Non-limiting examples of operations performed as part of the pre-flight inspection performed at the dock can include determining whether each of one or more cameras of the UAV are clean and free of obscuration, determining whether some or all of the body of the UAV is free of damage, determining whether each of one or more arms of the UAV is free of damage and properly extended (as applicable), determining whether each of one or more propellers of the UAV is free of damage and capable of spinning in an expected manner, determining whether a payload of the UAV is attached and correctly oriented, determining whether an operating environment for the UAV is free of atmospheric and lighting concerns, and determining whether an area proximate to the dock usable for a launch operation of the UAV is free of persons, obstructions, hazards, and the like.

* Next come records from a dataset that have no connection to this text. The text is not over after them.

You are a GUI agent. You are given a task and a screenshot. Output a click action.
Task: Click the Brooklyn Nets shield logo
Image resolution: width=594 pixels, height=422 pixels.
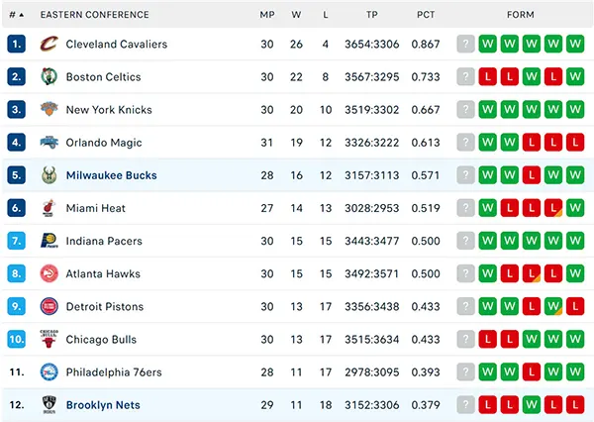(50, 404)
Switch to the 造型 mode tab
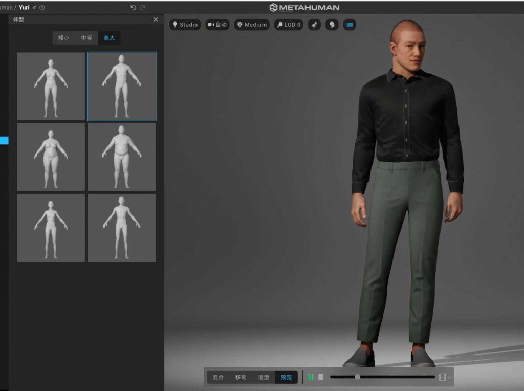Viewport: 524px width, 391px height. coord(264,377)
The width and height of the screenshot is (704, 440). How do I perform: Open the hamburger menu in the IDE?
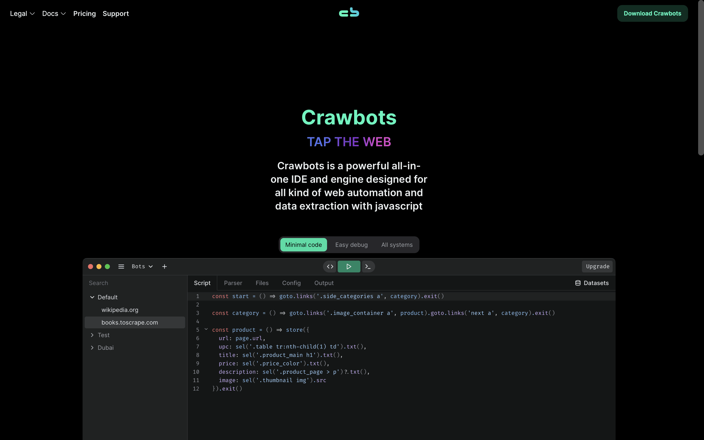[x=121, y=266]
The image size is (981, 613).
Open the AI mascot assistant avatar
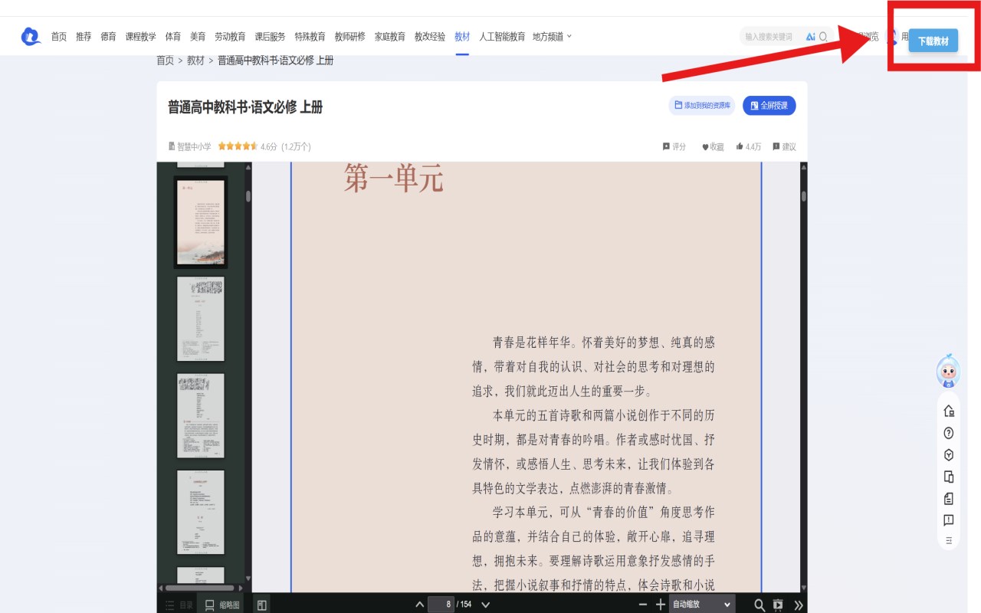[x=949, y=371]
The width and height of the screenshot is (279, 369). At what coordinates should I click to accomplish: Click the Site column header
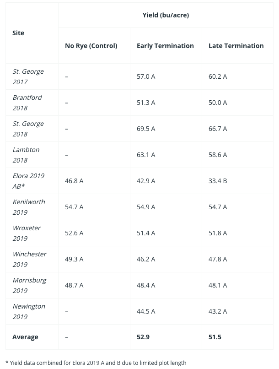point(19,33)
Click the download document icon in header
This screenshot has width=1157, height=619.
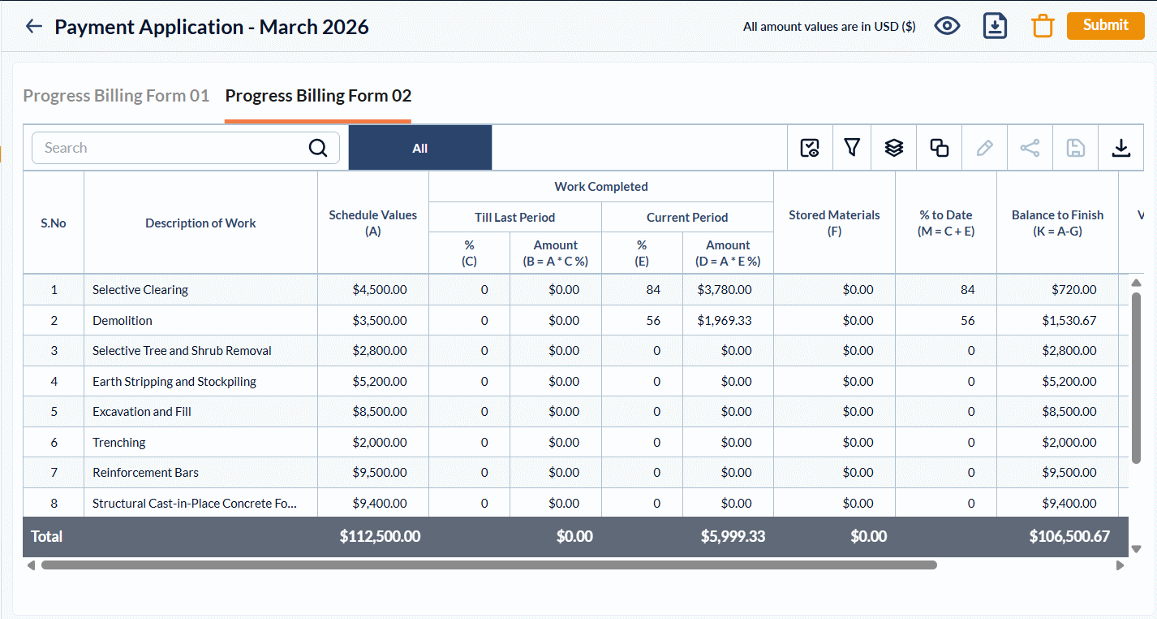tap(995, 26)
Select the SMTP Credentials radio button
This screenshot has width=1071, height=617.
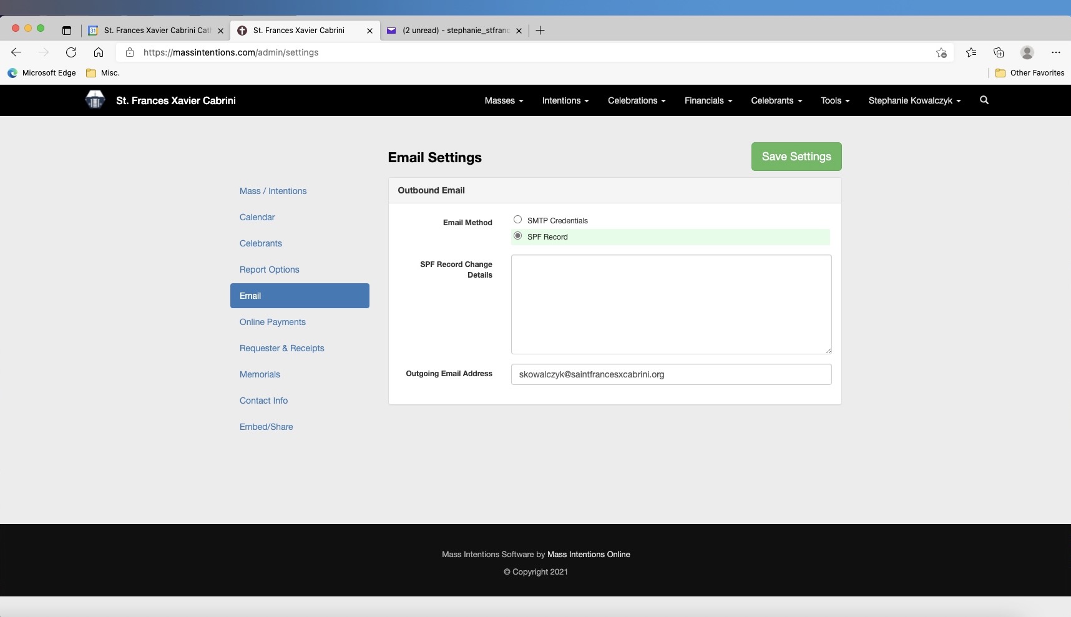coord(517,220)
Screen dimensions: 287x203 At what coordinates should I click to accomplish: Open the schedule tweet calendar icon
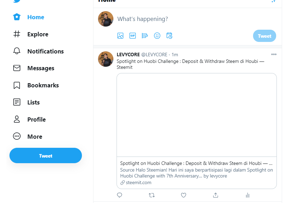click(169, 36)
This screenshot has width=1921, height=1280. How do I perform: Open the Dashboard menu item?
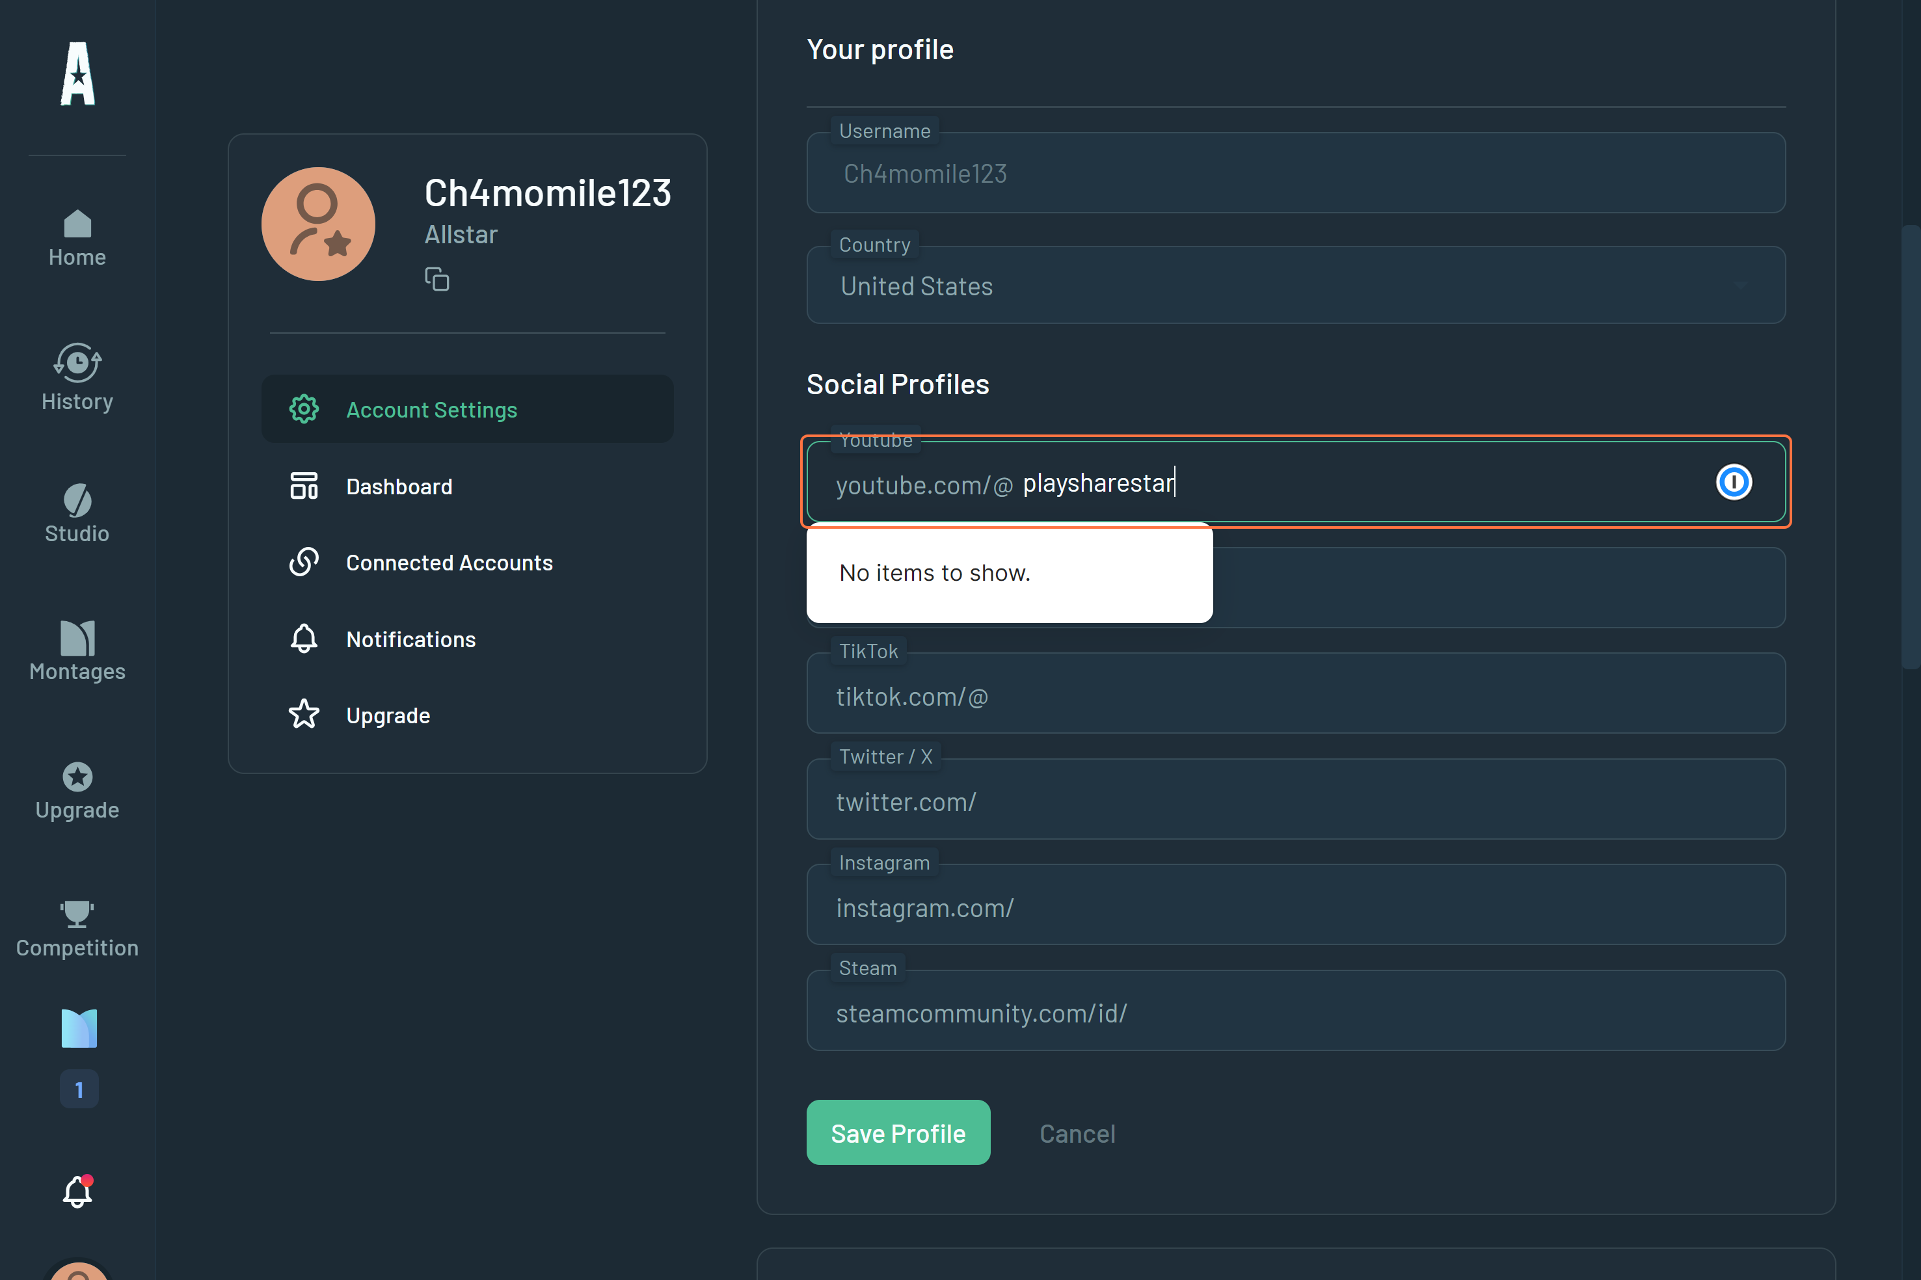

At 1208, automated pre-flight inspection output representative of the operational state(s) of the inspected UAV components and/or sub-systems is generated. As described above, and as the inspection is performed the one or more systems of the UAV, the operational state of each system (e.g., pass, fail, unknown) is determined. Those operational states may be used to generate a report or a checklist indicating the operational state of the UAV. For example, the operation 1208 may determine that propulsion system, electrical system, vision system, navigation system, command and control system all pass inspection, but that battery state is below acceptable levels for flight. In such a case, the operational state of each system may be indicated as passed except for the battery state. Since the battery state did not pass inspection, the operational state of the UAV may thus in some cases be reported as failed.

At 1210, the automated pre-flight inspection output is transmitted for storage or display. The automated pre-flight inspection output may be transmitted to the controller 104, the server 108 shown in FIG. 1, or a combination thereof. That is, the automated pre-flight inspection output may be displayed to the computing device that requested the computing device be performed and the automate pre-flight inspection output may be stored for later review. The automated pre-flight inspection output may be in portable document format, a comma separates values format, a text file format, an HTML format, or the like. For example, the output may be represented within a user interface rendered for display at a user device, such as within a checklist format. The automated pre-flight inspection output may be displayed on a computing device in a read-only (i.e., non-editable) format or the automated pre-flight inspection output may be displayed on the computing device in an interactive (i.e., editable) format. In some implementations, a launch operation for the UAV to exit the dock may be enabled based on the output. In some cases, based on certain conditions being identified based on the pre-flight inspection, an automated launch operation for the UAV may be prevented. For example, the automated launch operation may be prevented where one or more of the following conditions is identified by the pre-flight inspection: insufficient battery remaining (i.e., below a minimum battery threshold or other state), propulsion electronic speed controller fault or motor fault on a spin-up test of the propulsion system, obstacle avoidance fault, or obstruction in launch flightpath or hazard area. In some such cases, the RPIC may be provided the option (e.g., via a user interface rendered for display at their user device) to manually enable the launch operation notwithstanding one or more of these conditions. For example, the RPIC may be prompted to indicate within the user interface (e.g., via a checkbox) that the condition is or is not satisfied. In some such cases, the RPIC may be prompted to verify the condition using a video stream captured using a camera of the dock or UAV. Such approaches may, for example, enable fully remote flight operations under Part 107 waivers as established by the FAA.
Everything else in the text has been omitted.